The United Nations was among numerous critics of the executions.
“I am dismayed that despite appeals from across the world, the military conducted these executions with no regard for human rights,” U.N. human rights chief Michelle Bachelet said. “This cruel and regressive step is an extension of the military’s ongoing repressive campaign against its own people.”
She added: “These executions—the first in Myanmar in decades—are cruel violations of the rights to life, liberty and security of a person and fair trial guarantees. For the military to widen its killing will only deepen its entanglement in the crisis it has itself created.”
Myanmar’s National Unity Government, a shadow administration outlawed by the ruling military junta, said it was “extremely saddened. … The global community must punish their cruelty.”

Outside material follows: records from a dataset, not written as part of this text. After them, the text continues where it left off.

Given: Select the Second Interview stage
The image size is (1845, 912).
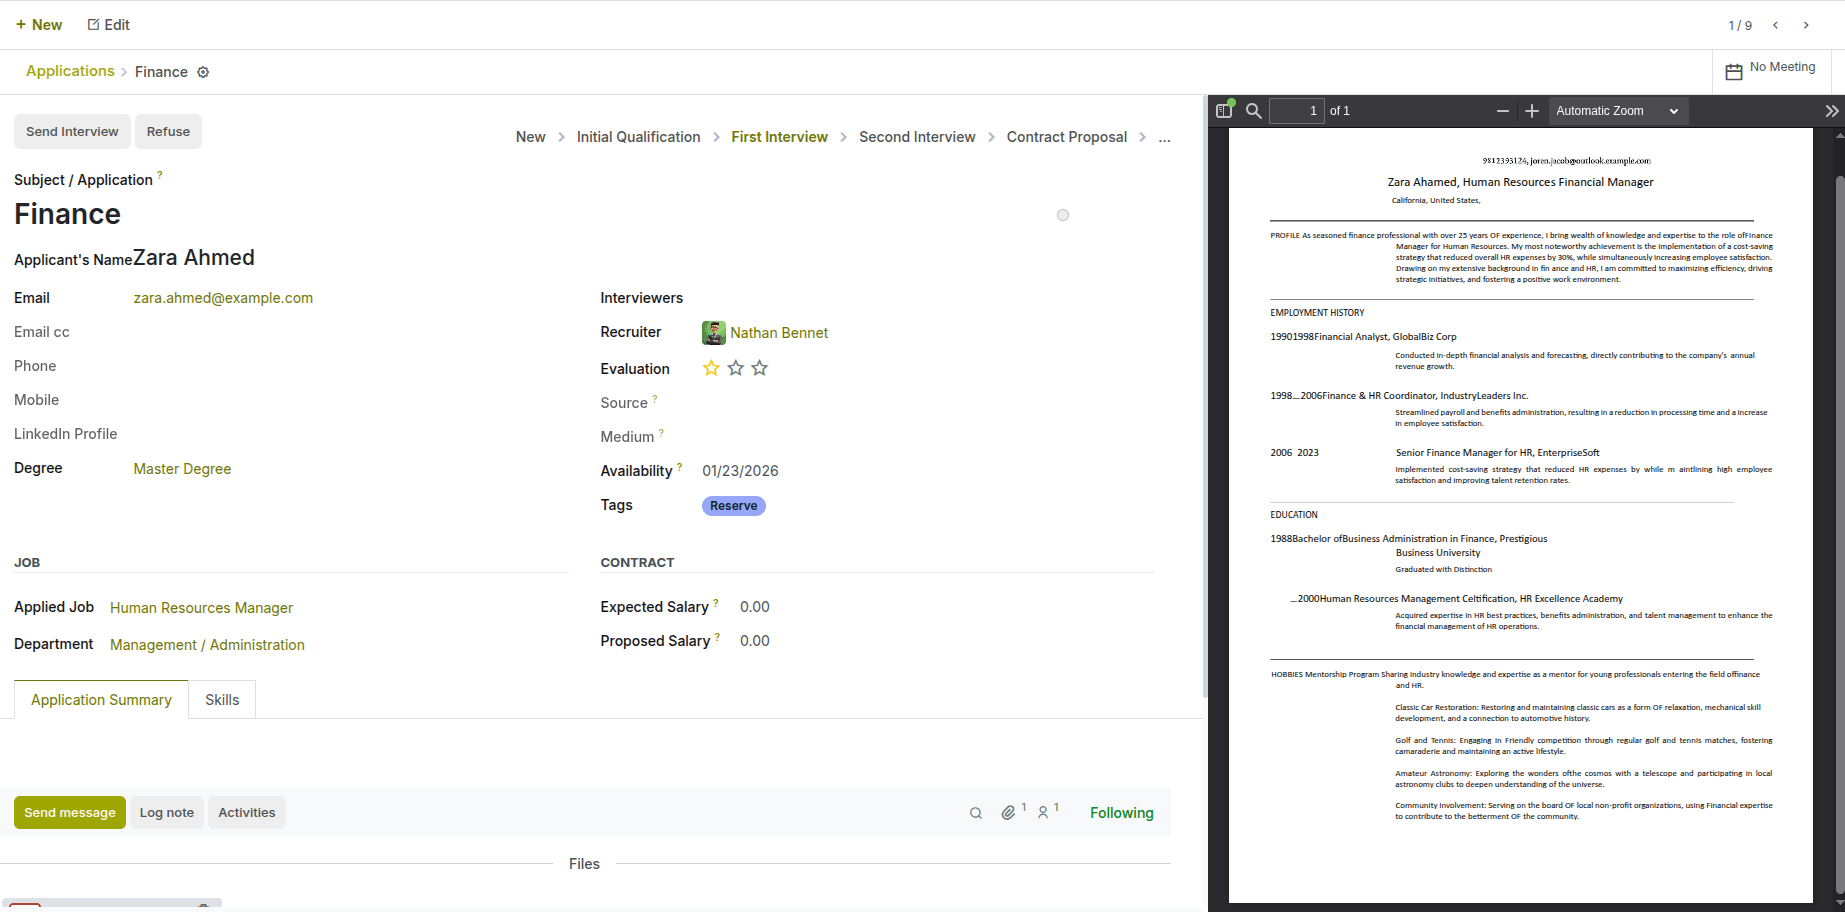Looking at the screenshot, I should (x=917, y=137).
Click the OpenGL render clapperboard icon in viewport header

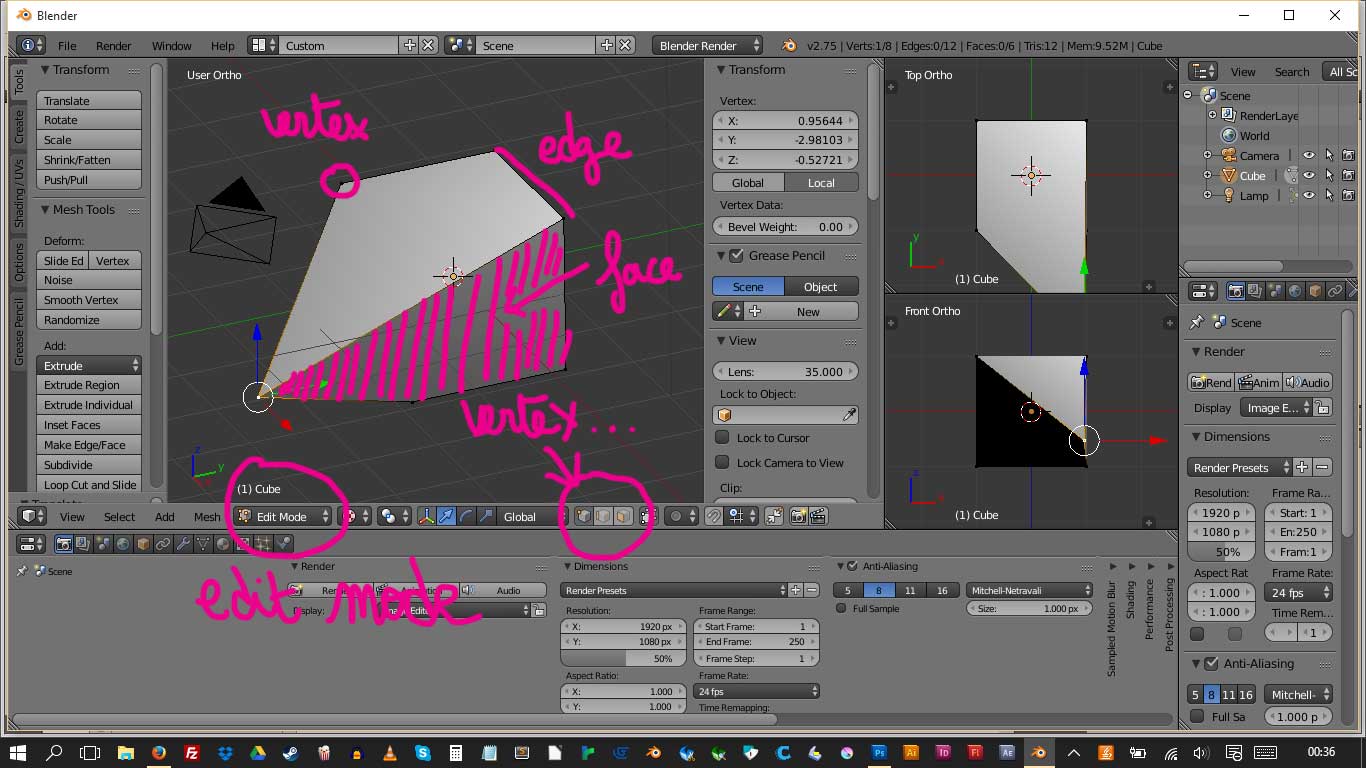click(819, 517)
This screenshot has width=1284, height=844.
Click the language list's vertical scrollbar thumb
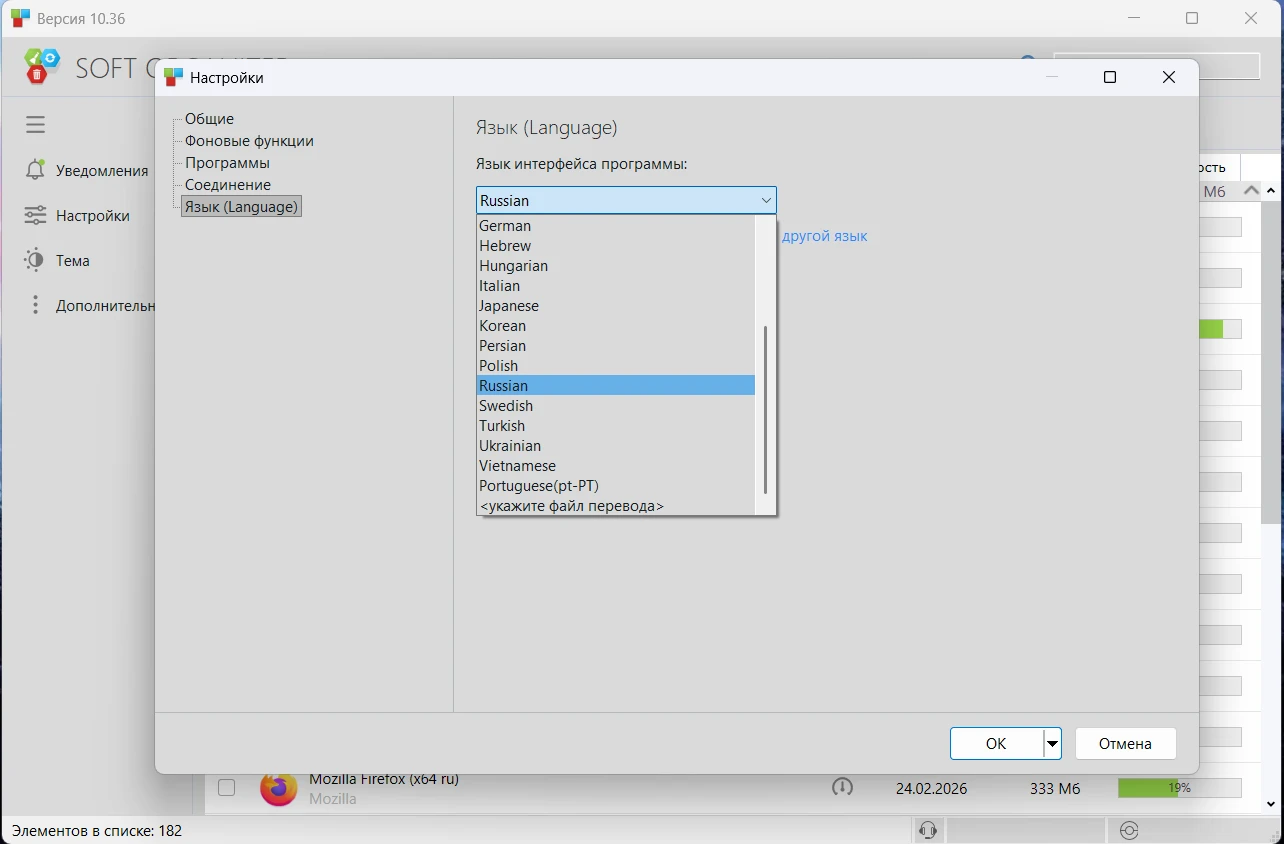765,410
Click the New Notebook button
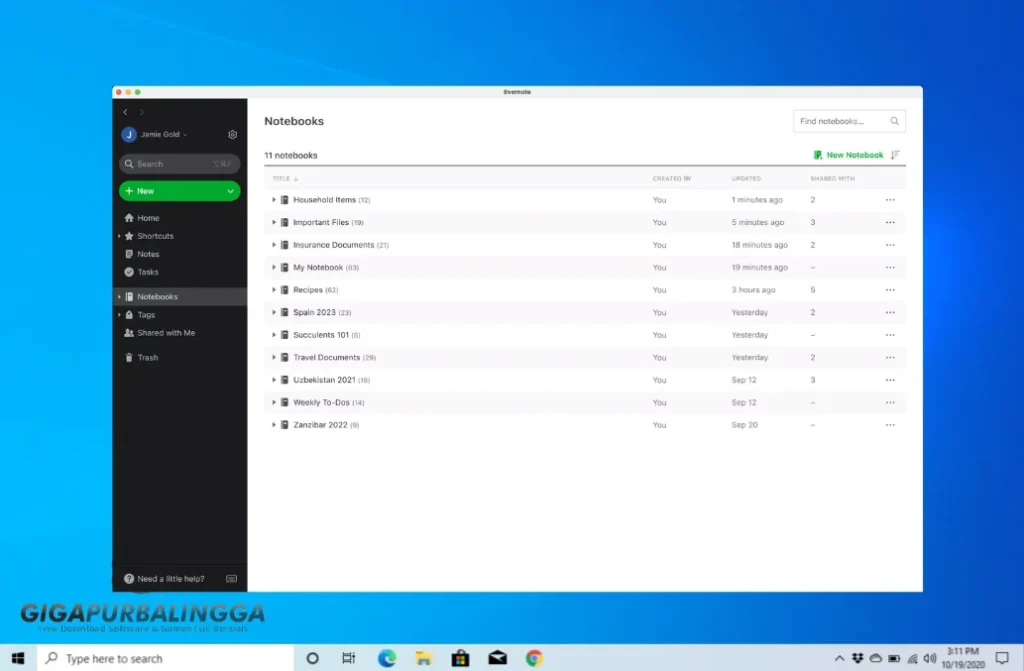The image size is (1024, 671). point(849,155)
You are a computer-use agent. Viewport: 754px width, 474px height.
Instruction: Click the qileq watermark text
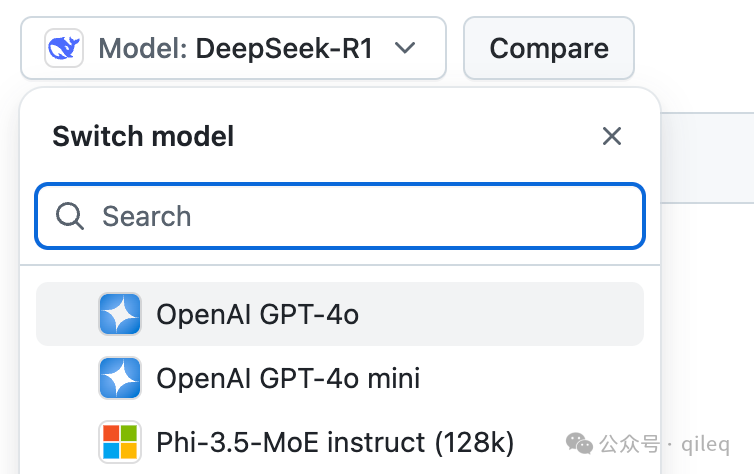pos(705,444)
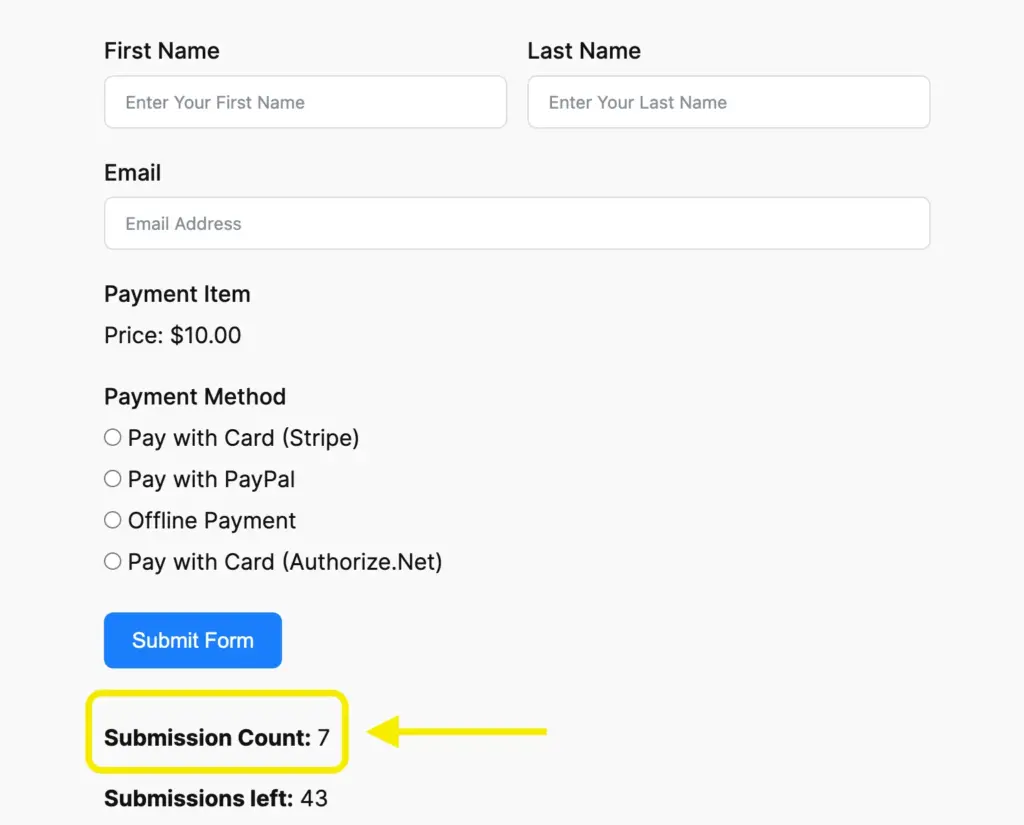Focus the Last Name text box
The width and height of the screenshot is (1024, 825).
coord(728,102)
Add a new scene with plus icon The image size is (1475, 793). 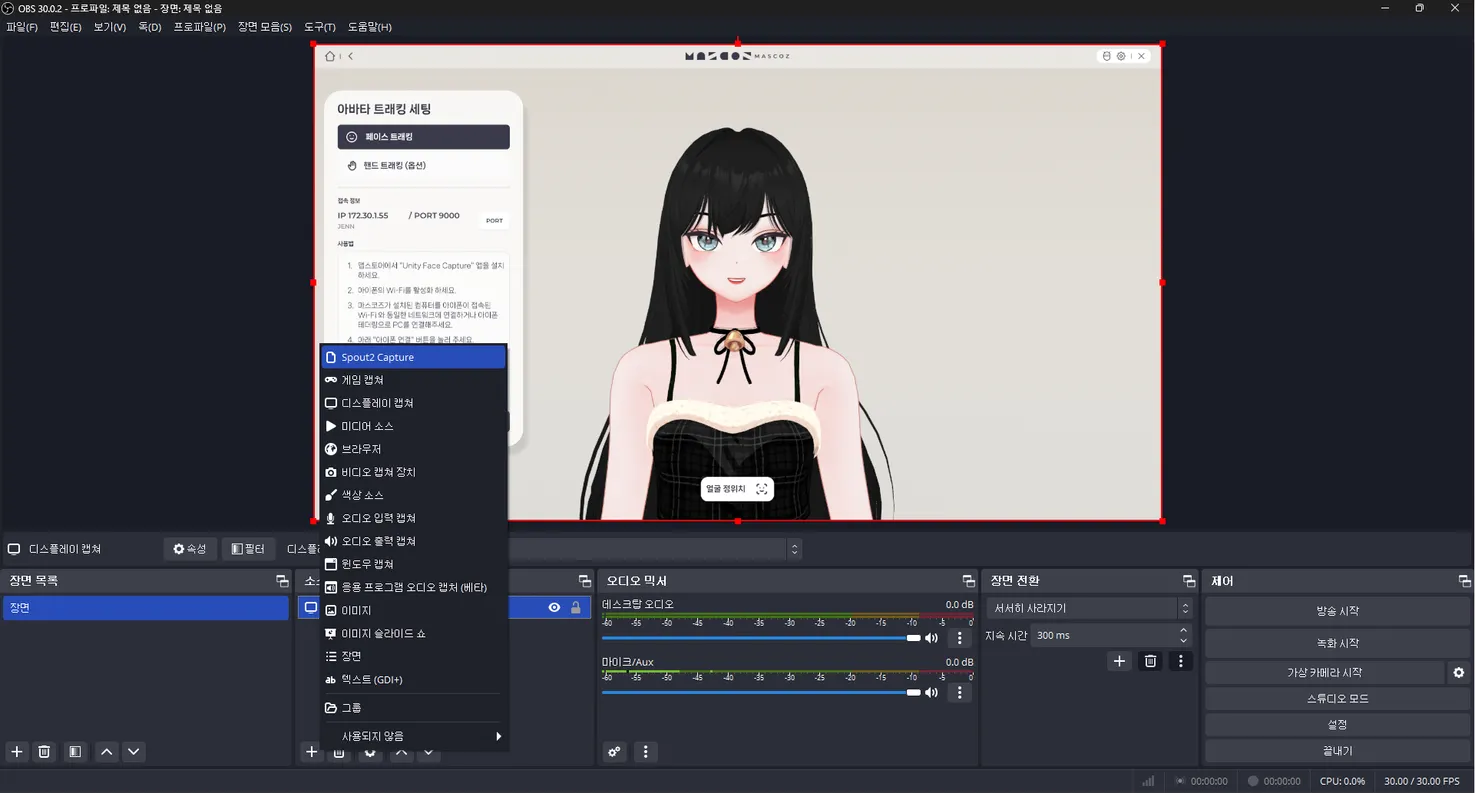pos(16,752)
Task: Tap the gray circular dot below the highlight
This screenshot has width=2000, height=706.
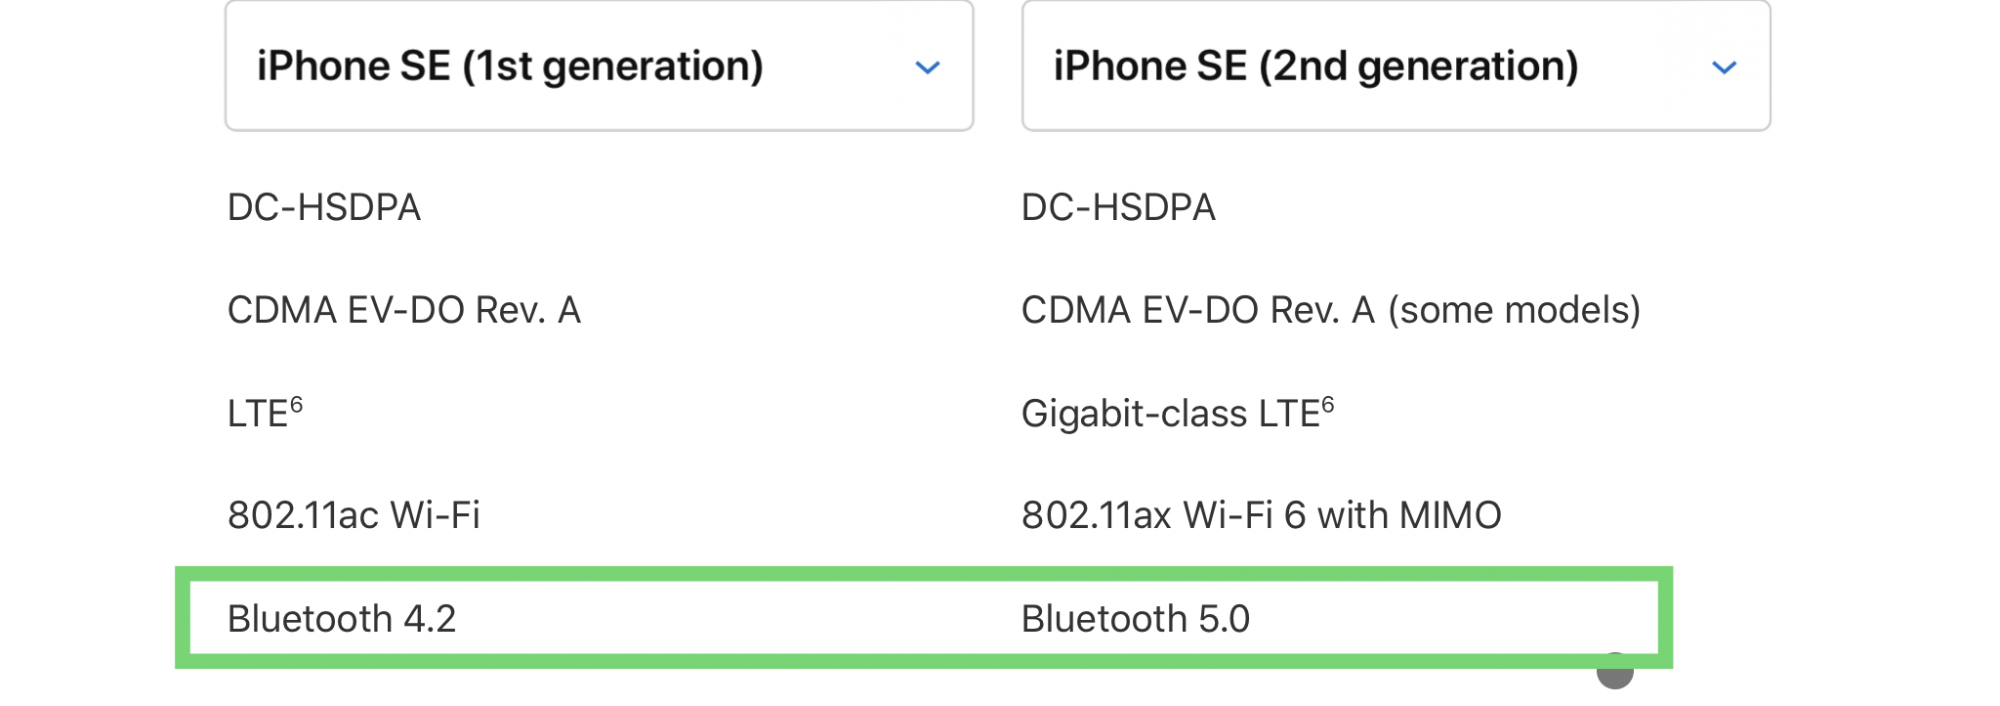Action: [1615, 672]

Japanese Foreign Minister Yoshimasa Hayashi said, “This goes against our repeated calls for all detainees to be freed. It also will sharpen the feelings of the [Myanmar] people and worsen the conflict as well as deepening Myanmar’s isolation from the international community. It is a matter of deep concern.”
Richard Horsey, a senior adviser on Myanmar at the International Crisis Group, said, “Any possibility of dialogue to end the crisis created by the coup has now been removed. This is the regime demonstrating that it will do what it wants and listen to no one. It sees this as a demonstration of strength, but it may be a serious miscalculation.”
Amnesty International Regional Director Erwin van der Borght said the “executions amount to arbitrary deprivation of lives and are another example of Myanmar’s atrocious human rights record. … The international community must act immediately, as more than 100 people are believed to be on death row after being convicted in similar proceedings.”
Margaret Besheer, VOA Burma and Reuters contributed to this report.